■ **RECORDS FOR THIS EXERCISE**
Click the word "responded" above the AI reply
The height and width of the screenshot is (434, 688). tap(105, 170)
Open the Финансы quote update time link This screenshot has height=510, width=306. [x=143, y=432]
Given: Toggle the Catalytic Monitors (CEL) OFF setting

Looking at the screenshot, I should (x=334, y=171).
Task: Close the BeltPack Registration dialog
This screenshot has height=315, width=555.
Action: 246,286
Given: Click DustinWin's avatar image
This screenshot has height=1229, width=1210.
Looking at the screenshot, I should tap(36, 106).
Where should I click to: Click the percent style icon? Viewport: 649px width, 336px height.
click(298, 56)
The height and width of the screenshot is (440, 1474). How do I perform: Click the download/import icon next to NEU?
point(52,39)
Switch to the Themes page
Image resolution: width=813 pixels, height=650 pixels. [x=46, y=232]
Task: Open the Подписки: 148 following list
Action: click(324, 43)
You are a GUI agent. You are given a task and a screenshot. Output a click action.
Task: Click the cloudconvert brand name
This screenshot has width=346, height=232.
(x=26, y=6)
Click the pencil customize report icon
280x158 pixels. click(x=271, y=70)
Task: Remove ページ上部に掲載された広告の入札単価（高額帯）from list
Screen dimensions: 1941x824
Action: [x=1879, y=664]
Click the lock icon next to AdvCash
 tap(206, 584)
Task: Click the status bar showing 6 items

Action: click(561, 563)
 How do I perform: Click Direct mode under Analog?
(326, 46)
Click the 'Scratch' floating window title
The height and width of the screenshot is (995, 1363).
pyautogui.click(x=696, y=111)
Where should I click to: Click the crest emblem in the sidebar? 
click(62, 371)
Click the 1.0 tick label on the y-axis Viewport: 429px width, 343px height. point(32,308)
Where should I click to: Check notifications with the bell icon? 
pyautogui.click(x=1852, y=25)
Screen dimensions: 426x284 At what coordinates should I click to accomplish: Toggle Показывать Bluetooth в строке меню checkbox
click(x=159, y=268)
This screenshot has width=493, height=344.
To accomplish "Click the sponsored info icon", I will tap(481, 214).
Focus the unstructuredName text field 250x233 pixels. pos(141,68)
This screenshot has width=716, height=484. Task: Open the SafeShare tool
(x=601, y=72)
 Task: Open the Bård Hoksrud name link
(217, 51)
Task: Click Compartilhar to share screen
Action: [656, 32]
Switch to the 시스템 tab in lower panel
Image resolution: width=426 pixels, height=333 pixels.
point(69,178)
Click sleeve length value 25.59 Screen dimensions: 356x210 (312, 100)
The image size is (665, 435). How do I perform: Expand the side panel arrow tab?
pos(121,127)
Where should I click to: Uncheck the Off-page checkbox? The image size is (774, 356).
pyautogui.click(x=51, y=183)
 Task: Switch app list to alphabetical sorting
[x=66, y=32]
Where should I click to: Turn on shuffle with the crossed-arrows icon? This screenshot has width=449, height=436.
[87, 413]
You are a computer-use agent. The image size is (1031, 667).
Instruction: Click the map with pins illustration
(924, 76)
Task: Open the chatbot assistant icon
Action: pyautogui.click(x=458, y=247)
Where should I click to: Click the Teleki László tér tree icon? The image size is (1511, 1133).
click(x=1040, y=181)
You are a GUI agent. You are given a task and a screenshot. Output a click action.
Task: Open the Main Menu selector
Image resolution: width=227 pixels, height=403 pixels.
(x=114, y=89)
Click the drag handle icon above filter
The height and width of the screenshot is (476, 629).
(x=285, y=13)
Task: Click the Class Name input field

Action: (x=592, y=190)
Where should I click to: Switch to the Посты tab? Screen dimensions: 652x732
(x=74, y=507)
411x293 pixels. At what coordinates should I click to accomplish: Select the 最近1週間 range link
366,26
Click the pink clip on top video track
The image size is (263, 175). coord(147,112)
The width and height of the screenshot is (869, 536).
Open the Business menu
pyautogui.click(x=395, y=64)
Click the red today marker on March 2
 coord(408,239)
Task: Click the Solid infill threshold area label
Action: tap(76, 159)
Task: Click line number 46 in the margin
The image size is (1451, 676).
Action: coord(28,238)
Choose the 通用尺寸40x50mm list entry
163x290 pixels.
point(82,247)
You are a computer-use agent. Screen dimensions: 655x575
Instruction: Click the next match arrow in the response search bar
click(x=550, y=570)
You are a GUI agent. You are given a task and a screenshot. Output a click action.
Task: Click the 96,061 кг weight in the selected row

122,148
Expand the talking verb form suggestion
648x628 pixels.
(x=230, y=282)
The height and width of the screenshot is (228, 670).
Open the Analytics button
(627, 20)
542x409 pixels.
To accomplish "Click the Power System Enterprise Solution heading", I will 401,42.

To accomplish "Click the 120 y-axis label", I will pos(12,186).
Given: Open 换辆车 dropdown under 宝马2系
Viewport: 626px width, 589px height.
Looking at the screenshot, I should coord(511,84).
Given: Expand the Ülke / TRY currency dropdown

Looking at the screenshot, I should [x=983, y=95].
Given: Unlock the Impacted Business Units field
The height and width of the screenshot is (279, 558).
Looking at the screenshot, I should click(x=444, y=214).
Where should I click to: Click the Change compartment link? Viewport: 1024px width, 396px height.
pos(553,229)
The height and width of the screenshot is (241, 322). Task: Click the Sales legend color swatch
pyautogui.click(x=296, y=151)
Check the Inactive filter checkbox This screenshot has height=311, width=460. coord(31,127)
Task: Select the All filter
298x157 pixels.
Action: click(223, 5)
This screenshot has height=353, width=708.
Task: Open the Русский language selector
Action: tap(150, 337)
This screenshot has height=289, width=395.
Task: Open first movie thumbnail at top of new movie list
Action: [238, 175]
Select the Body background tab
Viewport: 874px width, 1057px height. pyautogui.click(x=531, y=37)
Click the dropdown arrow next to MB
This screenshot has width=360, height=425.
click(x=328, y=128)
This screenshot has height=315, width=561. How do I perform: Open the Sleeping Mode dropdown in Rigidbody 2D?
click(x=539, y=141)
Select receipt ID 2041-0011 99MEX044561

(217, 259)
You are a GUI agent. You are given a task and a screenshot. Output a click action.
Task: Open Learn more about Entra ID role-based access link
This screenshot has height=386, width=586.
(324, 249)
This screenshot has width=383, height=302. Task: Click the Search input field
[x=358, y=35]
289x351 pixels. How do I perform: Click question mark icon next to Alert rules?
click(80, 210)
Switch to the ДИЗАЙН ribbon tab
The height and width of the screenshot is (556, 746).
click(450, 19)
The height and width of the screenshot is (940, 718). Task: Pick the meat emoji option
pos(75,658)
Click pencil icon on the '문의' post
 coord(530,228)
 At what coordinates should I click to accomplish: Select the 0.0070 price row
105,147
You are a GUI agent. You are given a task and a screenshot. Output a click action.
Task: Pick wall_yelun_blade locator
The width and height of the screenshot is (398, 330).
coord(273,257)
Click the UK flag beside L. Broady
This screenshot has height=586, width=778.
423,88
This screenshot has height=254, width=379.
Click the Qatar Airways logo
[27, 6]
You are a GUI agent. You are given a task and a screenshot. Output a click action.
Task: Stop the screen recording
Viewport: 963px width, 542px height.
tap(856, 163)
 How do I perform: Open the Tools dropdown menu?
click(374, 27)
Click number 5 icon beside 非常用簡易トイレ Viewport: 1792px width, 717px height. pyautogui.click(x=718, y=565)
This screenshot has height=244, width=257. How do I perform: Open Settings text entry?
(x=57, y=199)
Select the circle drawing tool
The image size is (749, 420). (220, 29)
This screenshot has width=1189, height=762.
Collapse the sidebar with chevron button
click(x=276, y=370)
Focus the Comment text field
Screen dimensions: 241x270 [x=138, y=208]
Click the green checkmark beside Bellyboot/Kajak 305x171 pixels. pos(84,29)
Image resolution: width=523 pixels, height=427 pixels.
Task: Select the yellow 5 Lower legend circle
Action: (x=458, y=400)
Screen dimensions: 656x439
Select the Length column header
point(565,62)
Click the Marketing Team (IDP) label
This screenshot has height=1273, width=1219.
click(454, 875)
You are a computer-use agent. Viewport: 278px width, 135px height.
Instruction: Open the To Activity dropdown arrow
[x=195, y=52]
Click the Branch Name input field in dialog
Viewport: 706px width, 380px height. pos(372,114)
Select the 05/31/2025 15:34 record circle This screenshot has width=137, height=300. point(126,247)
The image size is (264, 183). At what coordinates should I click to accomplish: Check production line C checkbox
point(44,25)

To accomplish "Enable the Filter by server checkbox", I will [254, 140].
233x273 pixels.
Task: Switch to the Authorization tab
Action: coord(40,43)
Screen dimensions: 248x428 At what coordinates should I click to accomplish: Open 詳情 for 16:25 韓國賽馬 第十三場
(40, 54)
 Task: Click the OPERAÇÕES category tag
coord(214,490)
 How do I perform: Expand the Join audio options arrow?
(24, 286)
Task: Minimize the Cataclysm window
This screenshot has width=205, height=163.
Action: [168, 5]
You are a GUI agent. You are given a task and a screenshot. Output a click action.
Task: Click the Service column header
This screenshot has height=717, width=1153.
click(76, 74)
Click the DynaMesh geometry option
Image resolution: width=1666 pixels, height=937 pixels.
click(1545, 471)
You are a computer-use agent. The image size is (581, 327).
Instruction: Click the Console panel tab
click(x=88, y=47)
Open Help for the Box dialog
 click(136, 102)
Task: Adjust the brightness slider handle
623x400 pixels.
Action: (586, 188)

■ **EXERCISE**
Across all the records above, find each line with "axis" in it and copy it.

■ **ANSWER TO THE PROBLEM**
Click the 1.0 tick label on the y-axis Viewport: 429px width, 343px height. point(32,308)
To accomplish "Click the 120 y-axis label", I will pos(12,186).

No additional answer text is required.